> **What you will do**: Below are the records; how many of their lines contain "computer"? Reply only with that figure.

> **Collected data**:
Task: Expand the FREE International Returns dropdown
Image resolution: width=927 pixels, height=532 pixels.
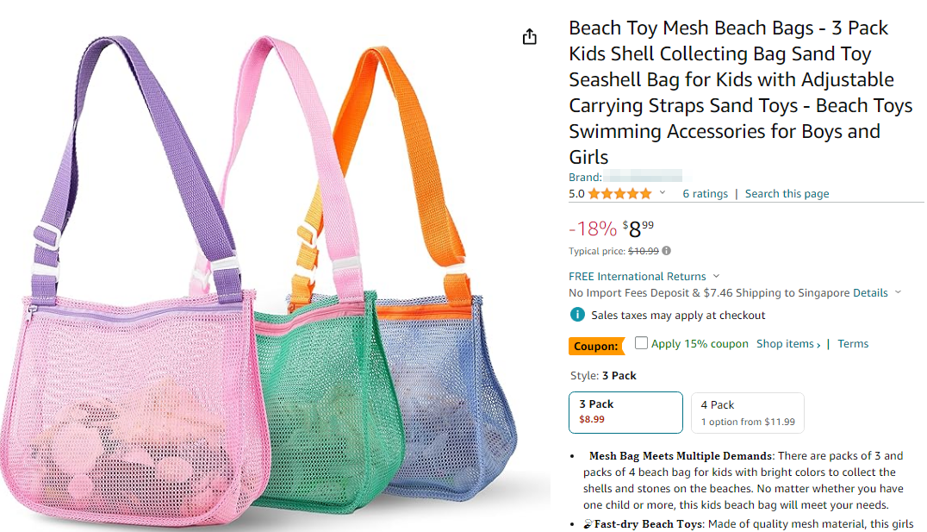Action: 717,276
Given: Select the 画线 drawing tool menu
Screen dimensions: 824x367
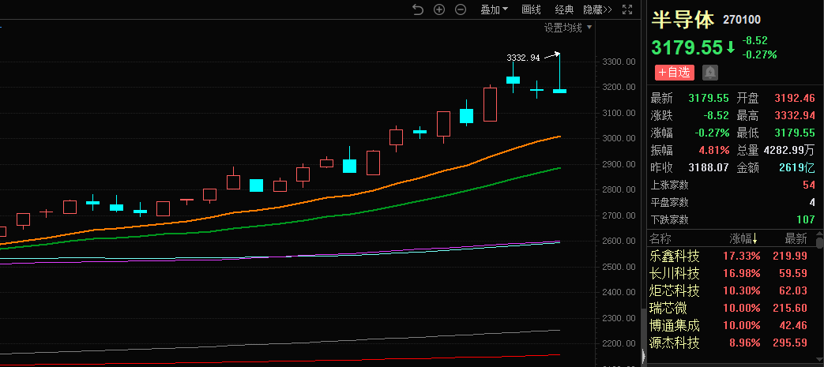Looking at the screenshot, I should point(531,9).
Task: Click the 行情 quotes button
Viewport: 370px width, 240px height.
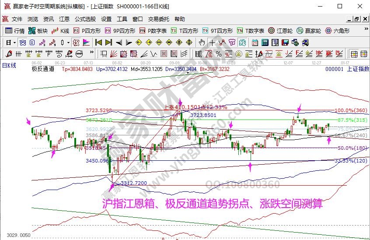Action: 15,31
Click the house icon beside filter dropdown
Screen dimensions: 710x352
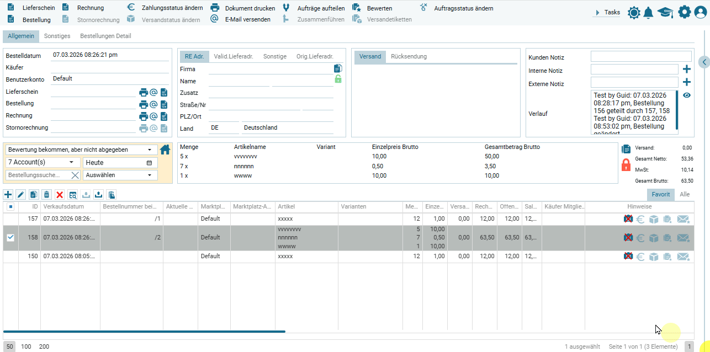coord(165,150)
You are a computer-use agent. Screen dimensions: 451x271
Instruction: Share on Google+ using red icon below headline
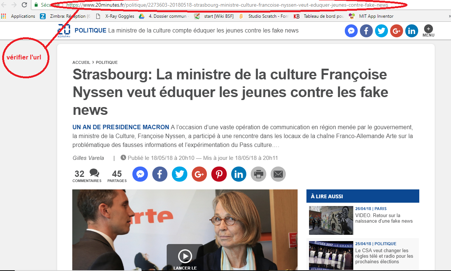(199, 174)
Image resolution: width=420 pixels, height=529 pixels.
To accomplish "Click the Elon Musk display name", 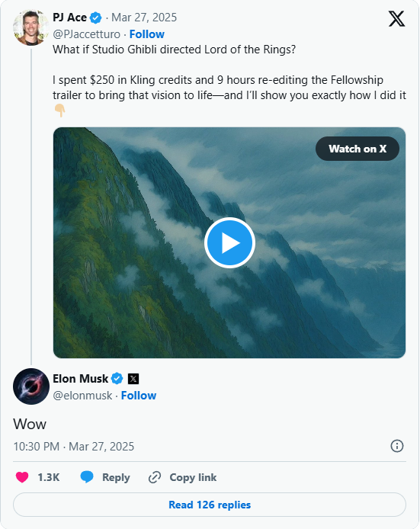I will 80,379.
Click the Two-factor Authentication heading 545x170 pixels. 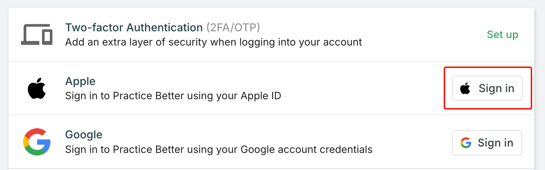134,27
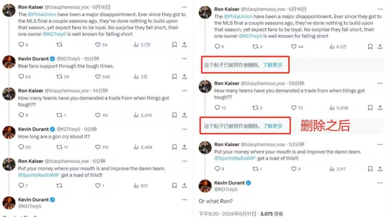Image resolution: width=389 pixels, height=217 pixels.
Task: Retweet the right-side PhilaUnion tweet with 4 retweets
Action: coord(255,47)
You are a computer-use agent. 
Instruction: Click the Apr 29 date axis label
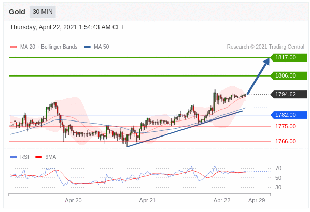(257, 200)
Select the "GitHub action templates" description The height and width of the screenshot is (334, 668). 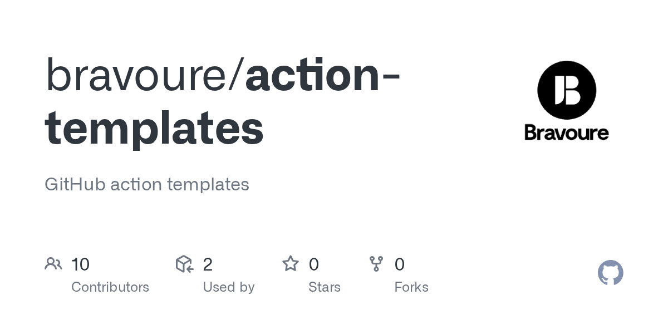point(147,184)

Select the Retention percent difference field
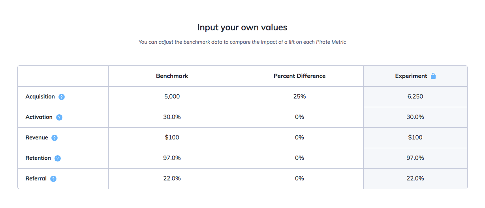tap(299, 158)

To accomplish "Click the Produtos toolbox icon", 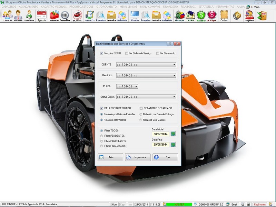I will pyautogui.click(x=54, y=16).
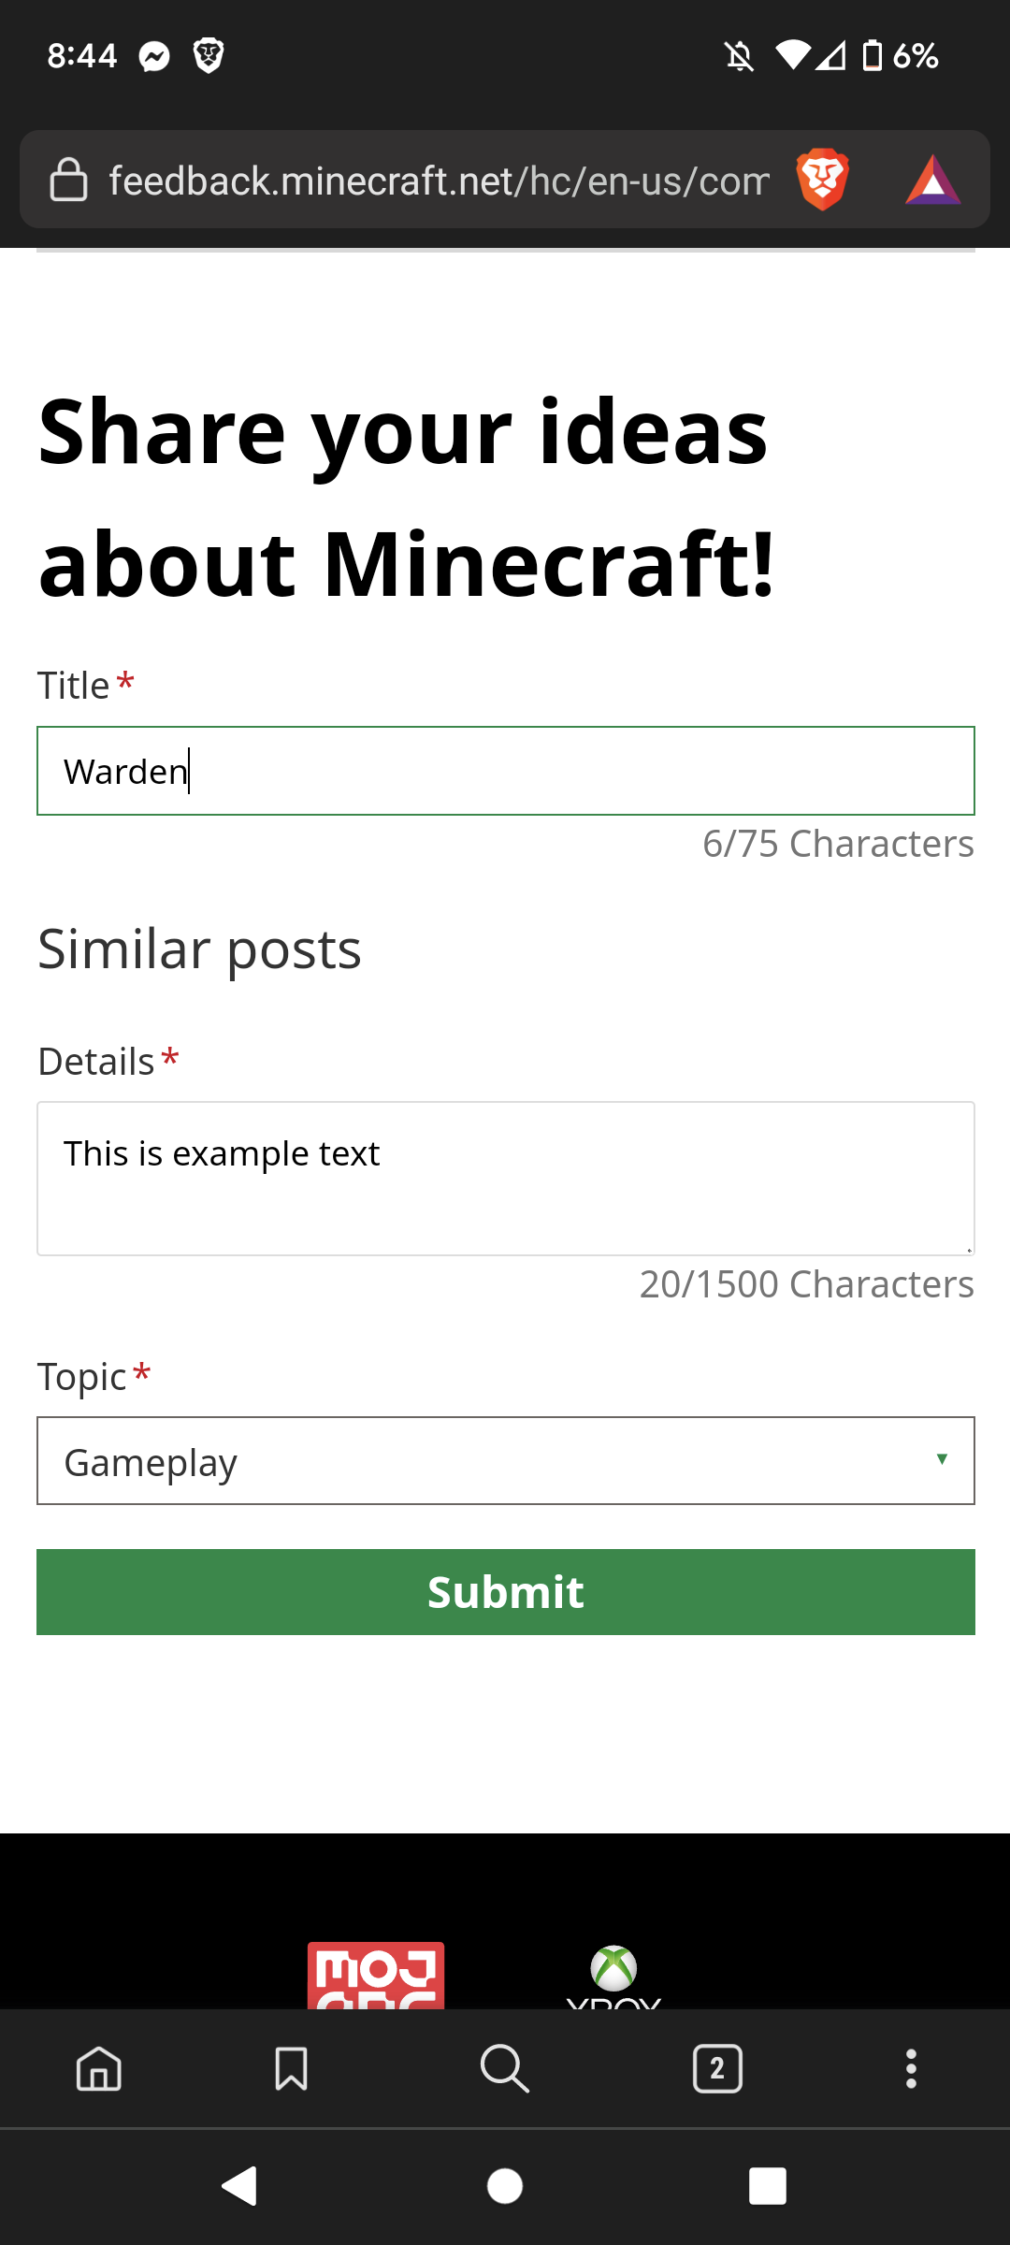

> **Answer for the task**: 2